EXERCÍCIO:
Reescreva todas as entradas abaixo trocando "Instruction" por "Command" e mantendo todo o resto igual.
══════════════════════════════
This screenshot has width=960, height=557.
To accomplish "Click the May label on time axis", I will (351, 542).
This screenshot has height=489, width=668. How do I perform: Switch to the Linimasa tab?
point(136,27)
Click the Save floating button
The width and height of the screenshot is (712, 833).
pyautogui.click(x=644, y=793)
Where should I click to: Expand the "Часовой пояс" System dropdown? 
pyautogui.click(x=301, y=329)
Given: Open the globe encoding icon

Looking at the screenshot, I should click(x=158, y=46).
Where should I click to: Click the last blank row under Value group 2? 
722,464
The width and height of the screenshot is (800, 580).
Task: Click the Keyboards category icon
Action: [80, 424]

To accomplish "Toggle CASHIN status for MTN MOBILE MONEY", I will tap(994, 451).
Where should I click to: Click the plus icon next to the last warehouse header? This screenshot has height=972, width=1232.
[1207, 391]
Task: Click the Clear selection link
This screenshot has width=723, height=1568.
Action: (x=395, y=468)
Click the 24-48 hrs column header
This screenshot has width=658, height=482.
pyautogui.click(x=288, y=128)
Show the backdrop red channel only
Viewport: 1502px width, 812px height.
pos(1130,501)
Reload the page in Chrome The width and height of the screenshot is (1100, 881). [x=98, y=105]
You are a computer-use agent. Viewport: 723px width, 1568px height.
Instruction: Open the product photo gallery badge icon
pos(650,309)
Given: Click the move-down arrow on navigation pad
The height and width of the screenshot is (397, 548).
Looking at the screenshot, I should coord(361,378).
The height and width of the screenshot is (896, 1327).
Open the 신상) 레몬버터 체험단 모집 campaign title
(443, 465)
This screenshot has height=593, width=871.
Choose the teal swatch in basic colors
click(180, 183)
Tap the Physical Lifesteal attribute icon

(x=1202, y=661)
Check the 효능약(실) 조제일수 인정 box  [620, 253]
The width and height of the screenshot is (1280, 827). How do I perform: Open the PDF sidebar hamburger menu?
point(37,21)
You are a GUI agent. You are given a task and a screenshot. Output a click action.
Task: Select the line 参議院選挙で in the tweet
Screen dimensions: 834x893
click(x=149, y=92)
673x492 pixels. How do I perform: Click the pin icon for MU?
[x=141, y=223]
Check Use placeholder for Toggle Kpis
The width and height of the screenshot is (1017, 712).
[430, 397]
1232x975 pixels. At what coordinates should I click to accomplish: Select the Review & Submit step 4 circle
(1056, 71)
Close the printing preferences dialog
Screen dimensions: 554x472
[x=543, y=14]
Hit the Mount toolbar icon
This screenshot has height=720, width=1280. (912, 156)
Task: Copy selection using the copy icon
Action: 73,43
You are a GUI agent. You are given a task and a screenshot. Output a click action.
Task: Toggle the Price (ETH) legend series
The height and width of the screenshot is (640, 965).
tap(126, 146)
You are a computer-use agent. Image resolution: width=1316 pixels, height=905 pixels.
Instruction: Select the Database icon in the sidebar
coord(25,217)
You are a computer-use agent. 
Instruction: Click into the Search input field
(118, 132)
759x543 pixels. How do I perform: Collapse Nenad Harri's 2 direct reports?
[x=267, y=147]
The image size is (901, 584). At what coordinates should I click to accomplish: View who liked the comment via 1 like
══════════════════════════════
RESULTADO DA TAREFA:
This screenshot has width=960, height=557.
To accomplish "Click the May label on time axis", I will (351, 542).
This screenshot has height=489, width=668. How do I perform: Switch to the Linimasa tab?
point(136,27)
Click the Save floating button
The width and height of the screenshot is (712, 833).
pyautogui.click(x=644, y=793)
Where should I click to: Expand the "Часовой пояс" System dropdown? 
pyautogui.click(x=301, y=329)
Given: Open the globe encoding icon

Looking at the screenshot, I should click(x=158, y=46).
Where should I click to: Click the last blank row under Value group 2? 
722,464
The width and height of the screenshot is (800, 580).
Task: Click the Keyboards category icon
Action: [80, 424]

To accomplish "Toggle CASHIN status for MTN MOBILE MONEY", I will tap(994, 451).
Where should I click to: Click the plus icon next to the last warehouse header? This screenshot has height=972, width=1232.
[1207, 391]
Task: Click the Clear selection link
This screenshot has width=723, height=1568.
Action: (x=395, y=468)
Click the 24-48 hrs column header
This screenshot has width=658, height=482.
pyautogui.click(x=288, y=128)
Show the backdrop red channel only
Viewport: 1502px width, 812px height.
pos(1130,501)
Reload the page in Chrome The width and height of the screenshot is (1100, 881). [x=98, y=105]
You are a computer-use agent. Viewport: 723px width, 1568px height.
Command: Open the product photo gallery badge icon
pos(650,309)
Given: Click the move-down arrow on navigation pad
The height and width of the screenshot is (397, 548).
Looking at the screenshot, I should coord(361,378).
The height and width of the screenshot is (896, 1327).
Open the 신상) 레몬버터 체험단 모집 campaign title
(443, 465)
This screenshot has height=593, width=871.
Choose the teal swatch in basic colors
click(180, 183)
Tap the Physical Lifesteal attribute icon

(x=1202, y=661)
Check the 효능약(실) 조제일수 인정 box  [620, 253]
The width and height of the screenshot is (1280, 827). How do I perform: Open the PDF sidebar hamburger menu?
point(37,21)
You are a GUI agent. You are given a task and a screenshot. Output a click action.
Task: Select the line 参議院選挙で in the tweet
Screen dimensions: 834x893
click(x=149, y=92)
673x492 pixels. How do I perform: Click the pin icon for MU?
[x=141, y=223]
Check Use placeholder for Toggle Kpis
The width and height of the screenshot is (1017, 712).
[430, 397]
1232x975 pixels. At what coordinates should I click to accomplish: Select the Review & Submit step 4 circle
(1056, 71)
Close the printing preferences dialog
Screen dimensions: 554x472
[x=543, y=14]
Hit the Mount toolbar icon
This screenshot has height=720, width=1280. (912, 156)
Task: Copy selection using the copy icon
Action: 73,43
You are a GUI agent. You are given a task and a screenshot. Output a click action.
Task: Toggle the Price (ETH) legend series
The height and width of the screenshot is (640, 965).
tap(126, 146)
You are a computer-use agent. Image resolution: width=1316 pixels, height=905 pixels.
Command: Select the Database icon in the sidebar
coord(25,217)
You are a computer-use agent. 
Command: Click into the Search input field
(118, 132)
759x543 pixels. How do I perform: Collapse Nenad Harri's 2 direct reports?
[x=267, y=147]
The image size is (901, 584). At what coordinates should I click to accomplish: View who liked the comment via 1 like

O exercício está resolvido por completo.